The Dungan community has often suffered in the region over the decades. Small-scale clashes were recorded on the Kazakh-Kyrgyz border in recent years.
The mob largely seemed to target shops, homes and cars owned by Dungans. The Kazakh authorities failed to mention the ethnic aspect of the clashes.
The Kazakh authorities reported 47 arrests.
The numbers could not be independently verified.
Thirty-four ethnic Kazakhs were being treated in hospital in Kyrgyzstan on February 8 and 9.
An additional 39 Kazakhs were treated in Kazakhstan, including three officials who were wounded by firearms.
Fake news spread on Kazakhstan social media about the spreading of the coronavirus sparked the clashes.
Thousands of Dungans crossed the border into Kyrgyzstan.
There is reportedly envy towards the relatively affluent Dungan community.
“The Dungans started to get conceited. … Patience snapped.
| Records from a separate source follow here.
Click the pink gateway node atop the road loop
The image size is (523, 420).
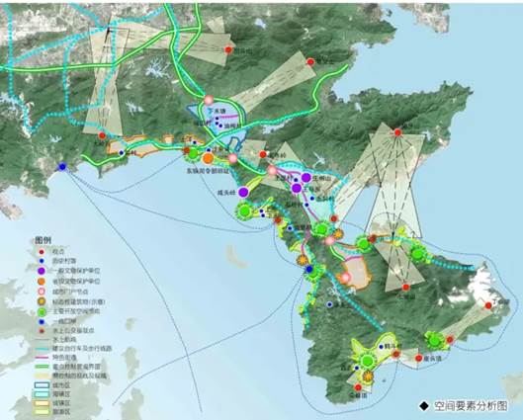pos(209,100)
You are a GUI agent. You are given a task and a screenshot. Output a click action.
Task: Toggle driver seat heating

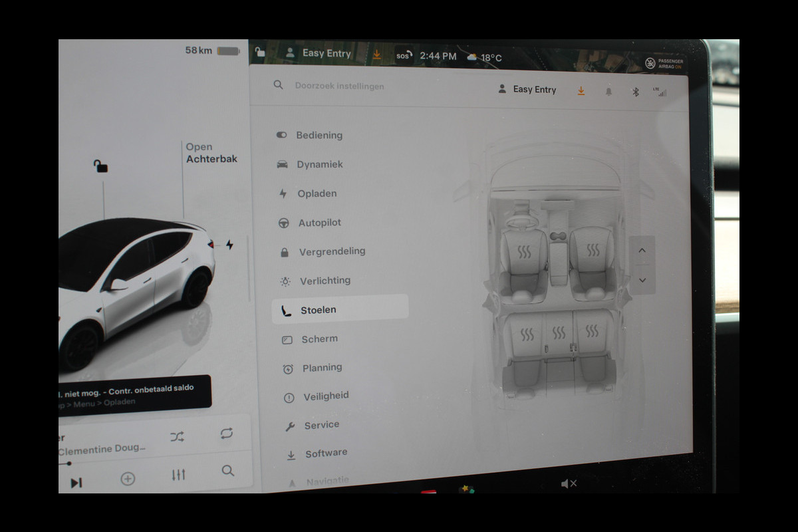coord(524,252)
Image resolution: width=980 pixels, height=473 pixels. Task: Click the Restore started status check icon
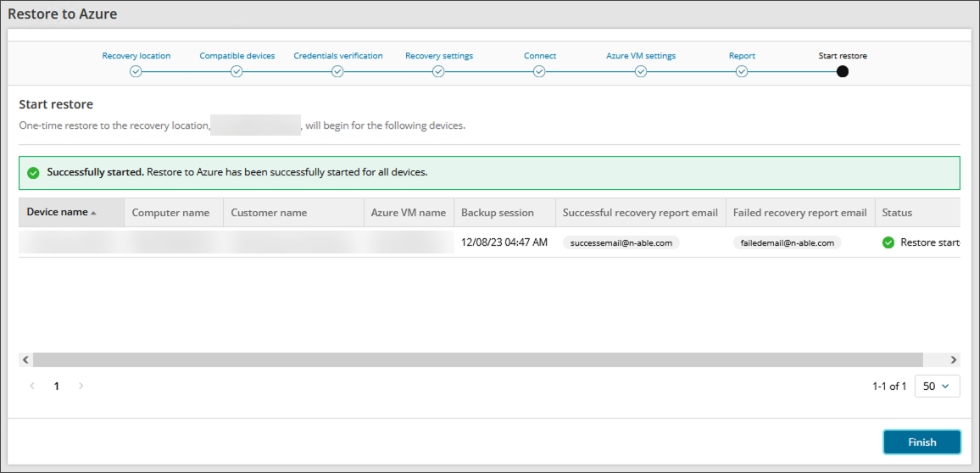pyautogui.click(x=888, y=242)
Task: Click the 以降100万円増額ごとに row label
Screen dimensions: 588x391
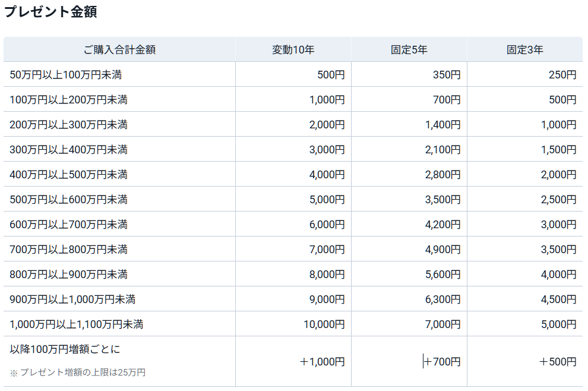Action: tap(65, 349)
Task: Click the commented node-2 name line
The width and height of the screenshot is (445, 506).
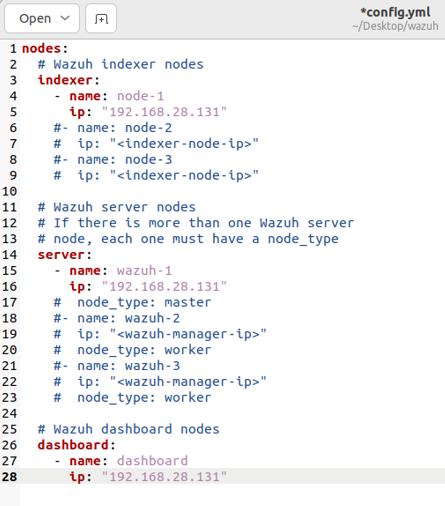Action: click(x=113, y=128)
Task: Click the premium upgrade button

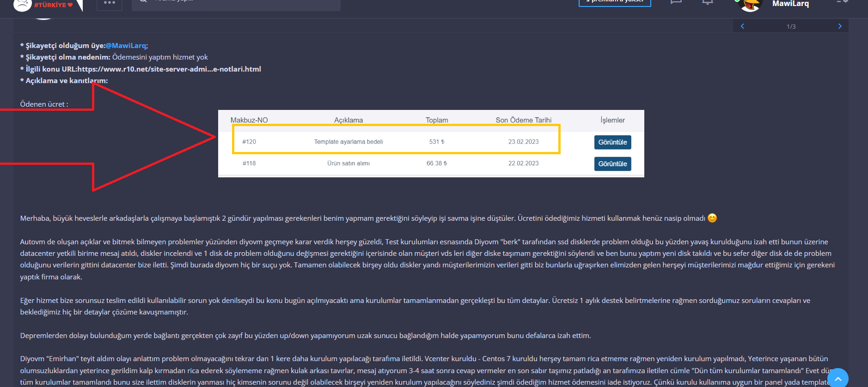Action: (615, 2)
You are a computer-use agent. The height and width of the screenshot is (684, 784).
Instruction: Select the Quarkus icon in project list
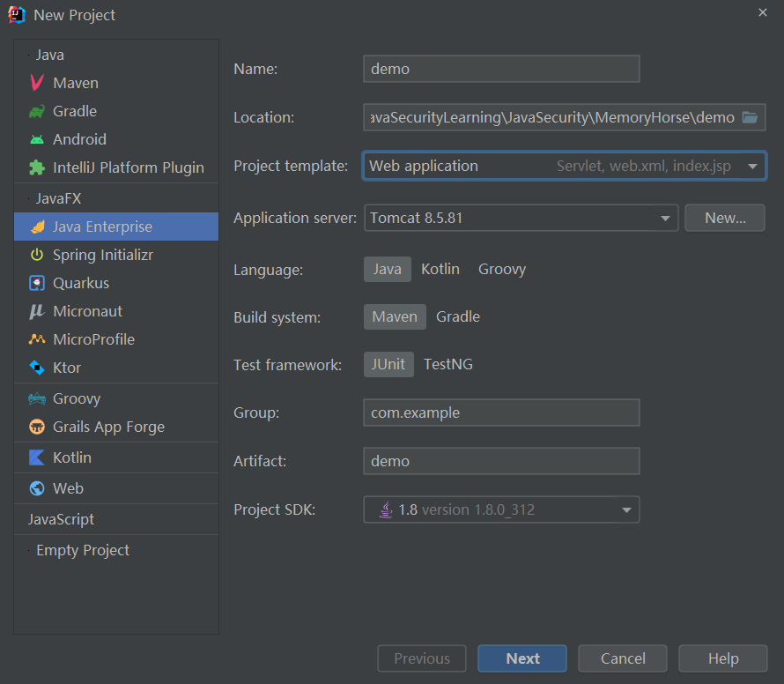point(37,283)
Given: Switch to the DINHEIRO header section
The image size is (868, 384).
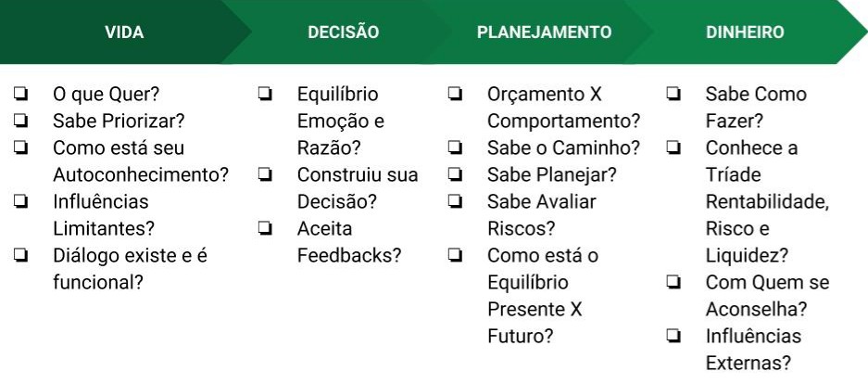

They got rich and when people get rich they start looking down on other people. They started saying to us: ‘Though the land is yours, the power is ours’,” a Kazakh in a village near Masanchi purportedly told the media.
The clashes broke out on February 7 in the Zhambyl region, prompting the municipal authorities in Korday to declare a state of emergency.
Hundreds fled to nearby Kyrgyzstan.
Kazakhstan’s Deputy Prime Minister Berdibek Saparbaev visited at the weekend and promised to have villagers’ homes repaired.
“We ask you not to give in to provocation. All the houses that were destroyed, we will restore them, we will help families,” Saparbaev said during his February 9 visit. “Our experts are working to assess the damage. Once again, we appeal to everyone, tell your relatives who have left, who are now in Kyrgyzstan with their relatives, they must return.”
The Kazakh deputy health minister, Kamalzhan Nadyrov, visited two Kyrgyz hospitals to arrange for injured Kazakhs to be transported to Almaty, the former Kazakh capital.
Most of the fleeing Kazakhs were women, children and the elderly, according to the Kyrgyz border guards.
Kazakhstan’s president, Qasym-Zhomart Toqaev, said he had ordered the authorities to prosecute anyone spreading hate speech, rumours and disinformation.